Times tables revision: factors & multiples

Maths Year 4
This unit is part of Year 4 Flexible Maths Blocks Multiplication and Division and Year 4 Maths Planning Multiplication and Division (A)

Planning and Activities

Day 1 Teaching
Launch ITP ‘Number dials’. Randomise the central number and multipliers. Click on an outside number. What times table do you think it might be? What else could it be? What can't it be? Why? Reveal another product. Carry on until children all agree. Repeat.
Group Activities
-- Complete a multiplication grid up to 12 × 12.
-- Explore the calculations on a 12 × 12 multiplication grid that children often find harder to remember.

Day 2 Teaching
Sketch 24 counters arranged in a 6 by 4 array. What other arrays are possible using 24 counters? Each child sketches a different way on their whiteboard. Share ideas.

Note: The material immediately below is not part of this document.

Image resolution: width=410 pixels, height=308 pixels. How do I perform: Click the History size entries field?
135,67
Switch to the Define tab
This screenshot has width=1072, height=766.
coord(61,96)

Say that 24 is a multiple of 1, 2, 3, 4, 6, 8, 12 and 24. Explain that these are its factors. Write factors of 21 then of 16.
Group Activities
-- Investigate the factors of numbers up to 40.

Day 3 Teaching
Show children an Interactive Whiteboard multiplication grid. Look at the number 16. Where does it appear on the grid? It is in the 2 times table and in the 8 times table. It is also in the 4 times table. Write its pairs of factors. Some numbers on the grid only have 2 factors, other than themselves and 1, e.g. 21 has 3 and 7. This is why it only occurs twice on the grid. It is only in two tables, the 3 times and the 7 times tables. Repeat for 44. Introduce into the whole class investigation.
Group Activities
Use the in-depth problem-solving investigation ‘Shape Times Shape’ from NRICH as today’s group activity.
Or, use this activity:
-- Explore the factors of numbers that occur multiple times on a multiplication grid.

You Will Need

  • ITP ‘Number dials
  • Flipchart, whiteboards and pens
  • ‘12 × 12 Multiplication grid’ (see resources)
  • ‘Partially completed multiplication grid’ (see resources)
  • Cubes, counters and 0 - 9 dice
  • Interactive Whiteboard multiplication grid
  • ‘Highlighted 12 × 12 multiplication grid’ (see resources)

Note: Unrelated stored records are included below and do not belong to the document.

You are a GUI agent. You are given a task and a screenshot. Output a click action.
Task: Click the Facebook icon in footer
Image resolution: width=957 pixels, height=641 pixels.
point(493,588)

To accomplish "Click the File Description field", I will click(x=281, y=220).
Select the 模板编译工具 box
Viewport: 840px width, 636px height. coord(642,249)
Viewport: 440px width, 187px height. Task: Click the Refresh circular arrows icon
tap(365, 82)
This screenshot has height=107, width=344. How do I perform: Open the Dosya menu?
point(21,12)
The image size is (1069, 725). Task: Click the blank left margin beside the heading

Mental/Oral Maths Starters

Day 1
7 times table (pre-requisite skills)

Day 2
9 times table (pre-requisite skills)

Suggested for Day 3
Telling times to the next hour (simmering skills)


Day 1
Identify missing numbers on a multiplication grid.

Day 2
Match numbers to lists of factors.

Day 3
Identify all the factors of given numbers.

Mastery: Reasoning and Problem-Solving

  • Selma says ‘The bigger a number, the more pairs of factors it has’. Do you agree with her? Explain your ideas.
  • What one number does the letter ‘a’ stand for in each of these number sentences?
    a × 6 = a + 40
    7 × a = 60 take away ½ of a.
  • Always true, sometimes true or never true?
    A number with only two factors is odd.
    A number with 4 factors is even.
    A number less than 100 with 6 factors is even.
    A number with 6 as one of its factors, also has 3 as a factor.
    An odd number can have 2 as a factor.

In-depth Investigation: Shape Times Shape
Eleven different shapes each stand for a different number. Children use the multiplication calculations to work out what they are. Shape Times Shape from nrich.maths.org.